→ **Aim of the task**: Everything from the line containing "This screenshot has height=258, width=644." through the end of the entries should be output exactly; nothing before it is wanted.

→ **Input for this task**:

· · · · ·

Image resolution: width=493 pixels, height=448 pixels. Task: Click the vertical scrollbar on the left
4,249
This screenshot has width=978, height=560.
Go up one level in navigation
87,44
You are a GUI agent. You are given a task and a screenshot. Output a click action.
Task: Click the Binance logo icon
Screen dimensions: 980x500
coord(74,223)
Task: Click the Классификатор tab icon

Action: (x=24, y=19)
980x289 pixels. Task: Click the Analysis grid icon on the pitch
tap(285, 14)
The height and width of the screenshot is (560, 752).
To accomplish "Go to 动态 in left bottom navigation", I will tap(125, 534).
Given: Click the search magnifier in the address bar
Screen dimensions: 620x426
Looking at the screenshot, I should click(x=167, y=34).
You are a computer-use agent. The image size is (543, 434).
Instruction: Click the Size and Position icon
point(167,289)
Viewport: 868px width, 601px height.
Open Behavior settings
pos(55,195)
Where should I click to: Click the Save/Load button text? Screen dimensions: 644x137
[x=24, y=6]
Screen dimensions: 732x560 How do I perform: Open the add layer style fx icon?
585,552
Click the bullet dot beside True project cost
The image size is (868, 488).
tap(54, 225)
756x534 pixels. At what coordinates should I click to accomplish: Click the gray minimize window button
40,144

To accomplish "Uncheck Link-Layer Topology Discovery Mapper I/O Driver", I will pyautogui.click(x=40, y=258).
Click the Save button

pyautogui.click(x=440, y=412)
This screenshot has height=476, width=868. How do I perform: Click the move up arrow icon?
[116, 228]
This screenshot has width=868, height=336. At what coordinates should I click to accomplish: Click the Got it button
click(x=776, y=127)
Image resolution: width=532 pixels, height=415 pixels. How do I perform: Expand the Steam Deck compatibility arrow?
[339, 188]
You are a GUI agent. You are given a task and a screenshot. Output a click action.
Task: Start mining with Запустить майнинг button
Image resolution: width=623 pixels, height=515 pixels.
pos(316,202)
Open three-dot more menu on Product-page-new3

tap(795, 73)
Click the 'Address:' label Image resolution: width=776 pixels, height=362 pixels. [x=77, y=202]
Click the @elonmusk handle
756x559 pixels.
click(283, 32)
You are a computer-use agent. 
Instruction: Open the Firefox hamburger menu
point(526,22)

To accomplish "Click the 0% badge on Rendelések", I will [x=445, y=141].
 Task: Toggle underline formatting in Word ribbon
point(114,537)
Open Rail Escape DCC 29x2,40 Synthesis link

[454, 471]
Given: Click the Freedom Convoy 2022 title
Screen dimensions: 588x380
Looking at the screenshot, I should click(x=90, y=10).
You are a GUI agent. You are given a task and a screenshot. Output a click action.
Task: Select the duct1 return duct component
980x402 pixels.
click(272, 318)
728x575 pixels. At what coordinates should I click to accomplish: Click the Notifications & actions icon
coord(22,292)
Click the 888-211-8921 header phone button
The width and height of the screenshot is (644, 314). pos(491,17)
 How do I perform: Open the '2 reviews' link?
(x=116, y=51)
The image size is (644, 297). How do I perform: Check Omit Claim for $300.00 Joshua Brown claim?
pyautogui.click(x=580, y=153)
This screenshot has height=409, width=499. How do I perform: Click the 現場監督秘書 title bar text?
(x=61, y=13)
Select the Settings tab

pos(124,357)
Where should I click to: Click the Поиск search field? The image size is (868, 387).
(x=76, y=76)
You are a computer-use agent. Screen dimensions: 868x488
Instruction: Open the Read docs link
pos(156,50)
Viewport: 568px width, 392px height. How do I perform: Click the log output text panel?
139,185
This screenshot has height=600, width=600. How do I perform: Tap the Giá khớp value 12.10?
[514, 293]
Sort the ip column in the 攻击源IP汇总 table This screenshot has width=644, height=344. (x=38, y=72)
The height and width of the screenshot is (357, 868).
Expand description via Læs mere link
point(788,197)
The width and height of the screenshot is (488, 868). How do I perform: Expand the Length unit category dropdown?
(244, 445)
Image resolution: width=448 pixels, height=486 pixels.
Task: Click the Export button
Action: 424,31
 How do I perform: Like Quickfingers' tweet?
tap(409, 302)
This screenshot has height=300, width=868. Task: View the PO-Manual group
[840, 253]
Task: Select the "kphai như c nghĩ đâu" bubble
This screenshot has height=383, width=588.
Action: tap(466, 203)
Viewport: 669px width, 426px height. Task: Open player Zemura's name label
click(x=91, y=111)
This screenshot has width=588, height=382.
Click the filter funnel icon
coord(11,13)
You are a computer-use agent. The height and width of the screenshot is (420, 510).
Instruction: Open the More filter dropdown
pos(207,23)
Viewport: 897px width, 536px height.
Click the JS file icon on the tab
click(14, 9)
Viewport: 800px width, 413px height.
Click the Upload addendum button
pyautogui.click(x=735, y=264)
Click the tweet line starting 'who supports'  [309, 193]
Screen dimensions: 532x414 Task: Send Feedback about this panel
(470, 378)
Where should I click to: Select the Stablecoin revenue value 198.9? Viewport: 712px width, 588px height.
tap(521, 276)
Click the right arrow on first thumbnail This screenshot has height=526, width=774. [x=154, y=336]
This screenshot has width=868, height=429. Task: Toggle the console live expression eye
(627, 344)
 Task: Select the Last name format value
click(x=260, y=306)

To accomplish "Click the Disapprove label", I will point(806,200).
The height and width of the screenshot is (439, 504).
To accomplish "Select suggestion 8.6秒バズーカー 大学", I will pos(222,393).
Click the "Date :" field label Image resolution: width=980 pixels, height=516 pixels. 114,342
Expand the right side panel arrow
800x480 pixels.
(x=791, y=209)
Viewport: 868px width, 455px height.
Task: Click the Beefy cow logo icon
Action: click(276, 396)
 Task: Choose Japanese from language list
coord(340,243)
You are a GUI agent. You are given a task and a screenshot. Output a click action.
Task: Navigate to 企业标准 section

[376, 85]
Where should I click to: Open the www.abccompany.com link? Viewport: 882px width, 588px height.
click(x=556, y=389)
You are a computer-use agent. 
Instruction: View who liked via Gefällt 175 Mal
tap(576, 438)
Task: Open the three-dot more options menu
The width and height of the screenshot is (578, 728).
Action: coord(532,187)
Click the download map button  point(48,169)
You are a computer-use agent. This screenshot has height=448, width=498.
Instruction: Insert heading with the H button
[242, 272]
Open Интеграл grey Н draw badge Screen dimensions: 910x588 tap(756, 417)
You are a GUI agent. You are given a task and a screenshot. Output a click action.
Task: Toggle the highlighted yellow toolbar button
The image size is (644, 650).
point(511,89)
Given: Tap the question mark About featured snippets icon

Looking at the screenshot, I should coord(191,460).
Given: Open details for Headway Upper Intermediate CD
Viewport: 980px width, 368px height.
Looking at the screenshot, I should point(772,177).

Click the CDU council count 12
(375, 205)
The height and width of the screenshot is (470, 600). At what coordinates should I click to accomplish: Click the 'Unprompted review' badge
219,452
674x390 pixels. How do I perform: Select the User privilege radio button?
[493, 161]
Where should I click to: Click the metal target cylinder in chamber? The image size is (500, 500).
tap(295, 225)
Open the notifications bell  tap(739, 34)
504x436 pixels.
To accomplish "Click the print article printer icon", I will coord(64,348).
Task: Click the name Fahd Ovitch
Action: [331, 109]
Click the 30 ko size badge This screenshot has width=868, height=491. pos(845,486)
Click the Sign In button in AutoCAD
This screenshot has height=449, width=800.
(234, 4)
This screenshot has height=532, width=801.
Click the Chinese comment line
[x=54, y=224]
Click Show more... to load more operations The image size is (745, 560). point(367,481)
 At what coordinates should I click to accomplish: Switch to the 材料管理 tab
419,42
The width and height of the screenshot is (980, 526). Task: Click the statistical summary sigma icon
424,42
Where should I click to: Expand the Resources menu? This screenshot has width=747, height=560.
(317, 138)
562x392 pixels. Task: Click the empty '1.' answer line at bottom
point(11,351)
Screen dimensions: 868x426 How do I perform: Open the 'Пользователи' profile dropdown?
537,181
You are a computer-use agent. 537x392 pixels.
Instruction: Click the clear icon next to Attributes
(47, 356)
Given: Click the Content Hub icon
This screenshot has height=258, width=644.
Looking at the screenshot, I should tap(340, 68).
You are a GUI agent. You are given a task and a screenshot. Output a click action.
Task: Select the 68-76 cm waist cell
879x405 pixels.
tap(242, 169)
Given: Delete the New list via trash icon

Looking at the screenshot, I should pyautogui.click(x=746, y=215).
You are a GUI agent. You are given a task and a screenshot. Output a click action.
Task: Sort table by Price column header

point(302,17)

· · · · ·

→ **Finished task**:
This screenshot has height=258, width=644.
Looking at the screenshot, I should tap(340, 68).
You are a GUI agent. You are given a task and a screenshot. Output a click action.
Task: Select the 68-76 cm waist cell
879x405 pixels.
tap(242, 169)
Given: Delete the New list via trash icon

Looking at the screenshot, I should pyautogui.click(x=746, y=215).
You are a GUI agent. You are given a task and a screenshot. Output a click action.
Task: Sort table by Price column header

point(302,17)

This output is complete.